Assignment: Can you return the records below exactly as they stand, but only from the first line through the one with "You are a computer-use agent. Screen"?

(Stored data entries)
-=-=-

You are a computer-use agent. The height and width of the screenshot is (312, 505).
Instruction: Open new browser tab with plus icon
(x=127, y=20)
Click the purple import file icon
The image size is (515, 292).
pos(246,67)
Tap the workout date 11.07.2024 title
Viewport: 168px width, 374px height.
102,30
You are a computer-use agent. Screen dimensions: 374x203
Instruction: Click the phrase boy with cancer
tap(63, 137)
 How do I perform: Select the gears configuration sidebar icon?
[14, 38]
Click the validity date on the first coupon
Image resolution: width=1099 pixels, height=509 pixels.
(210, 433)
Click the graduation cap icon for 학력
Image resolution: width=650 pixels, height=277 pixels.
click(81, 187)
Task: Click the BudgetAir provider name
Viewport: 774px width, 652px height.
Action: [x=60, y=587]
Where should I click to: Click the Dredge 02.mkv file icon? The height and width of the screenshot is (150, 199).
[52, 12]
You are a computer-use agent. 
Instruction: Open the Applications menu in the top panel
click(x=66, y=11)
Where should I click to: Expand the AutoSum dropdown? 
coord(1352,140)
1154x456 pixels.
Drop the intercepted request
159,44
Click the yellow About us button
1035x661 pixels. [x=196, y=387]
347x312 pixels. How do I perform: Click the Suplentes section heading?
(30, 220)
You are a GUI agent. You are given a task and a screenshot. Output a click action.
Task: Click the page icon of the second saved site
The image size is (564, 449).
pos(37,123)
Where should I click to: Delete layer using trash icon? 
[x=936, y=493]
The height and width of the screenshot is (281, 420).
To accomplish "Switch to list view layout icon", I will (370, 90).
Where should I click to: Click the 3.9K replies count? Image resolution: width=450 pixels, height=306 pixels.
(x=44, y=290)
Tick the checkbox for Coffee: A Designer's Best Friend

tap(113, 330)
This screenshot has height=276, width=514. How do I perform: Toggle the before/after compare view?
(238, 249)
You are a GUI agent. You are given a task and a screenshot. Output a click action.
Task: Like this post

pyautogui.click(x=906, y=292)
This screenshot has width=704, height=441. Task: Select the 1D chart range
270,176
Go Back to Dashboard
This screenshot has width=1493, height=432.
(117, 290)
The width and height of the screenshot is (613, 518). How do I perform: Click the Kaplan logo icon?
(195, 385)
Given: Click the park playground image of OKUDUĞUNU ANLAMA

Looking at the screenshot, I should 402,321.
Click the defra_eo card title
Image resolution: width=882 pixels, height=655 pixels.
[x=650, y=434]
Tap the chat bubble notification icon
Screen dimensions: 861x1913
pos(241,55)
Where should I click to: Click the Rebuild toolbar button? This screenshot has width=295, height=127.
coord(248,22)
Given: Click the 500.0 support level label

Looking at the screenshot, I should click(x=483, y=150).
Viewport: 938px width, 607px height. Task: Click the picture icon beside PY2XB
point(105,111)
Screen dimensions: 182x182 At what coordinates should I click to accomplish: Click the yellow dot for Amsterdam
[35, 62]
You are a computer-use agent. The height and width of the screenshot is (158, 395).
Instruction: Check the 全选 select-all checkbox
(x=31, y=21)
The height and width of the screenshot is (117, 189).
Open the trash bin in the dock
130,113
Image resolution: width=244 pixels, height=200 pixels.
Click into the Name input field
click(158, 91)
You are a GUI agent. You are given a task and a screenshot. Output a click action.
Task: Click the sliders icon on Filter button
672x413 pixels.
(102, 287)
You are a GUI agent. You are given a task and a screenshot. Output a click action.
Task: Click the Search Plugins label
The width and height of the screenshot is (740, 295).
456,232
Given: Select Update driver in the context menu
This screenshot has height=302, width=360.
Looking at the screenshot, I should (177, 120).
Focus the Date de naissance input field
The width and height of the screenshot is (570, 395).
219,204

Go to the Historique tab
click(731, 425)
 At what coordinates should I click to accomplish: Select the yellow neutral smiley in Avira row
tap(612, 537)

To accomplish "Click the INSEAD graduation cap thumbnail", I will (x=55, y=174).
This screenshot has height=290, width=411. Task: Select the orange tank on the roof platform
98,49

-=-=-

Exercise output:
You are a computer-use agent. The height and width of the screenshot is (312, 505).
Instruction: Open new browser tab with plus icon
(x=127, y=20)
Click the purple import file icon
The image size is (515, 292).
pos(246,67)
Tap the workout date 11.07.2024 title
Viewport: 168px width, 374px height.
102,30
You are a computer-use agent. Screen dimensions: 374x203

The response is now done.